Brief: Your task is to filter the entries and copy every line containing the string "agent".

⁂

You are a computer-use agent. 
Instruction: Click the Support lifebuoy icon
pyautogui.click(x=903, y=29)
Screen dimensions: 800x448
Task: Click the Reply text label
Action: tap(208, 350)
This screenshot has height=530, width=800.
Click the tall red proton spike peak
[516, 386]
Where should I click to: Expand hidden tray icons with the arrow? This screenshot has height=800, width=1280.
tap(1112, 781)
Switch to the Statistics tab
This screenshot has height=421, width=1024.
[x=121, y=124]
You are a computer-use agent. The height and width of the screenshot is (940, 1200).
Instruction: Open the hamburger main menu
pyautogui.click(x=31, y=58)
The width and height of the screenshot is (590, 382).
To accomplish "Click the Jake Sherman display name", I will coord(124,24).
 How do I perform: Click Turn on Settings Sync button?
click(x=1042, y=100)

⁂

Result of the task:
You are a computer-use agent. 
You are a computer-use agent. The height and width of the screenshot is (940, 1200).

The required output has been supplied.